Open cpetig opened 2 days ago

cpetig commented 2 days ago

This all started with defining zero copy shared memory over a WIT interface (channel is WIT resource, inspired by iceoryx2):

   let channel = Channel_u32::new("topic");
   loop {
       let message = channel.allocate().await; // WASI 0.3
       message.set(42);
       message.send();
  }

and on the receiver side

  let subscription = Subscription::new("topic");
  loop {
     dbg!(subscription.read().await);
  }

with a WIT definition similar to

   resource object {
       set: func(u32);
       send: static func(object);
   }
   resource channel {
       allocate: func() -> future<object>;
   }
   resource subscription {
      read: func() -> future<u32>;
   }

This is all fine unless you try to place a list<string> inside the shared memory. This put me on a journey which culminated in this discussion issue, … after I figured out a way to express this in WIT (this is inspired by flatbuffers and capn-proto).

Flat marker

Adding a flat<T[, P]> marker, e.g. flat<list<string>, u16> to arguments or results will change the data representation to flat binary encoding: All pointers in list and string become of the second type and are relative to the current position. The same type is used for length encoding. The default pointer type P could be s32.

Passing an argument will follow the normal ownership rules, so imported functions only pass a view while exported functions pass ownership of the buffer. The flat type is represented by a classical (pointer, length) pair. See https://bytecodealliance.zulipchat.com/#narrow/stream/438936-SIG-Embedded/topic/Sept.2017th.202024.20Meeting/near/470965874 for data encoding examples.

Returning a flat data type would change to a caller provided buffer (uninitialized) as the last argument (also (pointer,length)). The call returns the used length (0 indicates error/buffer overflow). This makes the call defined with respect to (partial) ownership transfer.

Similarly to async with WASI 0.3 and future<T> this could become a general option to apply to all functions, making #385 unnecessary, because this is more flexible and more storage efficient.

Buffer objects

Obtaining these buffers from the IPC component requires two new WIT return types: buffer-mut<T> and buffer-view<T> (read-only), both would encode as (pointer, length) and require a drop method to indicate that the buffer/view is no longer in use.

Side benefits

This data representation can also be used as a disk or network encoding of data expressed in WIT (make sure to version your WIT desciption).

API considerations

True zero copy construction of these flat data types require to know in advance the size of a list and pass it to the constructor to linearly place objects in the buffer, relative pointers could be unsigned to simplify the encoding logic.
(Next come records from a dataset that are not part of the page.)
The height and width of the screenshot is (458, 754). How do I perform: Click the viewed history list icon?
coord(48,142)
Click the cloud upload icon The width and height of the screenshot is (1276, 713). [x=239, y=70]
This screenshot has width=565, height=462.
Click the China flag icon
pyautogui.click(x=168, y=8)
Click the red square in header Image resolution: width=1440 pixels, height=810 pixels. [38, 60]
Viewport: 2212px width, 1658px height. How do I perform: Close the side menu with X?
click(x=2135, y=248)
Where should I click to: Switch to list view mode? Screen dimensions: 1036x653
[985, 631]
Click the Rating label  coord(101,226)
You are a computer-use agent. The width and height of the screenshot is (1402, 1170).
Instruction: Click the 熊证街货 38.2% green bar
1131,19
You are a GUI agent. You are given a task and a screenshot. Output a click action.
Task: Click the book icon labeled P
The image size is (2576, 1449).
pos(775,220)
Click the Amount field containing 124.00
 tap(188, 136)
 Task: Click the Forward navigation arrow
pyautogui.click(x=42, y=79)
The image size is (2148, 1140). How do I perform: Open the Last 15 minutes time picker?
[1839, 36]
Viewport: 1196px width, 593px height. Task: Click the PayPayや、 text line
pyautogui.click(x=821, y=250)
See the links in https://bytecodealliance.zulipchat.com/#narrow/stream/438936-SIG-Embedded/topic/Sept.2017th.202024.20Meeting/near/470497166 for API examples in Rust and C++.

PS: I initially represented read-only flat types by address only (as the length can be calculated from the data), but this feels counterproductive from a verification and storing perspective.

cpetig commented 2 days ago

Of course the lowering of flat POD types would be identical to normal POD types, I consider (resource) handles as POD here. So the modifier only applies (recursively) to string and list representations.

Update: (Resource) handles don't serialize well across systems, so this needs more thoughts on when to forbid them.